== Segment start ==

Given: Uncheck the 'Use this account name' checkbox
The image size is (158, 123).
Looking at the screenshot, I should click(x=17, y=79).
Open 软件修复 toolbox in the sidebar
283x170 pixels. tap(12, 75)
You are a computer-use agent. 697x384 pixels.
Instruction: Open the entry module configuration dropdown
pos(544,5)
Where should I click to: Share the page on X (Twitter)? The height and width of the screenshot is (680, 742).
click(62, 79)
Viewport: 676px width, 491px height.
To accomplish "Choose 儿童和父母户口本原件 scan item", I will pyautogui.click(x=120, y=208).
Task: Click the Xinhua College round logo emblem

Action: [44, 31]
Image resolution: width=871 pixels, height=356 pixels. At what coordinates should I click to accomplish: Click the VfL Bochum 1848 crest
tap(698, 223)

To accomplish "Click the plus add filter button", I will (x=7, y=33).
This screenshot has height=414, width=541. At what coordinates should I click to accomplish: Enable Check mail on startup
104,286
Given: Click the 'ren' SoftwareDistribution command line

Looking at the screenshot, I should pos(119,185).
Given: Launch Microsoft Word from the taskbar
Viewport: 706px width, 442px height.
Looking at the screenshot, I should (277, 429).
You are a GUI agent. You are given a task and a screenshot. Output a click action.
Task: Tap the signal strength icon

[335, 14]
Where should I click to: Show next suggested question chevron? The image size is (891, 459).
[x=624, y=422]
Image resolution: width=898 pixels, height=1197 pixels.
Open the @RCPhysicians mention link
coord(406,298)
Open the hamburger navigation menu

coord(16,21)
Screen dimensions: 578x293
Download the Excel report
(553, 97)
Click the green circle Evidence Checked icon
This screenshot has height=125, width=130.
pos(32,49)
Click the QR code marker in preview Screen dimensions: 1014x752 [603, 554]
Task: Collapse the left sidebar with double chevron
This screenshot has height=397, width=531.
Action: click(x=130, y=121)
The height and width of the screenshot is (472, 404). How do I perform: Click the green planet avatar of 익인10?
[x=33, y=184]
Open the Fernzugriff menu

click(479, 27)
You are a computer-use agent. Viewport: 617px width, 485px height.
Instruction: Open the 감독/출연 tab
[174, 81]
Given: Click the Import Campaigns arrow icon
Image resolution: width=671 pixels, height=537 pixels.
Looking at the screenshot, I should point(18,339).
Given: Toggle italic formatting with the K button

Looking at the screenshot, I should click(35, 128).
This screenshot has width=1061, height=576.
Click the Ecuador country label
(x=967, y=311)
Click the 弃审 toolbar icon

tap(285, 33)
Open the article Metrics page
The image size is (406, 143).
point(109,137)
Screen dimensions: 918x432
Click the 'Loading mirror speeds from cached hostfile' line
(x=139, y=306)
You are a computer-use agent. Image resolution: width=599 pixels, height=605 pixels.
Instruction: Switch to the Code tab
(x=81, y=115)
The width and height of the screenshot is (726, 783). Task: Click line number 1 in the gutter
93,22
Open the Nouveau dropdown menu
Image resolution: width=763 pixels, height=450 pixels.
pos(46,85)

== Segment end ==

> Task to carry out
Each entry above needs to be duplicated exactly.

> Answer box
Given: Uncheck the 'Use this account name' checkbox
The image size is (158, 123).
Looking at the screenshot, I should click(x=17, y=79).
Open 软件修复 toolbox in the sidebar
283x170 pixels. tap(12, 75)
You are a computer-use agent. 697x384 pixels.
Instruction: Open the entry module configuration dropdown
pos(544,5)
Where should I click to: Share the page on X (Twitter)? The height and width of the screenshot is (680, 742).
click(62, 79)
Viewport: 676px width, 491px height.
To accomplish "Choose 儿童和父母户口本原件 scan item", I will pyautogui.click(x=120, y=208).
Task: Click the Xinhua College round logo emblem

Action: [44, 31]
Image resolution: width=871 pixels, height=356 pixels. At what coordinates should I click to accomplish: Click the VfL Bochum 1848 crest
tap(698, 223)

To accomplish "Click the plus add filter button", I will (x=7, y=33).
This screenshot has height=414, width=541. At what coordinates should I click to accomplish: Enable Check mail on startup
104,286
Given: Click the 'ren' SoftwareDistribution command line

Looking at the screenshot, I should pos(119,185).
Given: Launch Microsoft Word from the taskbar
Viewport: 706px width, 442px height.
Looking at the screenshot, I should (277, 429).
You are a GUI agent. You are given a task and a screenshot. Output a click action.
Task: Tap the signal strength icon

[335, 14]
Where should I click to: Show next suggested question chevron? The image size is (891, 459).
[x=624, y=422]
Image resolution: width=898 pixels, height=1197 pixels.
Open the @RCPhysicians mention link
coord(406,298)
Open the hamburger navigation menu

coord(16,21)
Screen dimensions: 578x293
Download the Excel report
(553, 97)
Click the green circle Evidence Checked icon
This screenshot has height=125, width=130.
pos(32,49)
Click the QR code marker in preview Screen dimensions: 1014x752 [603, 554]
Task: Collapse the left sidebar with double chevron
This screenshot has height=397, width=531.
Action: click(x=130, y=121)
The height and width of the screenshot is (472, 404). How do I perform: Click the green planet avatar of 익인10?
[x=33, y=184]
Open the Fernzugriff menu

click(479, 27)
You are a computer-use agent. Viewport: 617px width, 485px height.
Instruction: Open the 감독/출연 tab
[174, 81]
Given: Click the Import Campaigns arrow icon
Image resolution: width=671 pixels, height=537 pixels.
Looking at the screenshot, I should point(18,339).
Given: Toggle italic formatting with the K button

Looking at the screenshot, I should click(35, 128).
This screenshot has width=1061, height=576.
Click the Ecuador country label
(x=967, y=311)
Click the 弃审 toolbar icon

tap(285, 33)
Open the article Metrics page
The image size is (406, 143).
point(109,137)
Screen dimensions: 918x432
Click the 'Loading mirror speeds from cached hostfile' line
(x=139, y=306)
You are a computer-use agent. Image resolution: width=599 pixels, height=605 pixels.
Instruction: Switch to the Code tab
(x=81, y=115)
The width and height of the screenshot is (726, 783). Task: Click line number 1 in the gutter
93,22
Open the Nouveau dropdown menu
Image resolution: width=763 pixels, height=450 pixels.
pos(46,85)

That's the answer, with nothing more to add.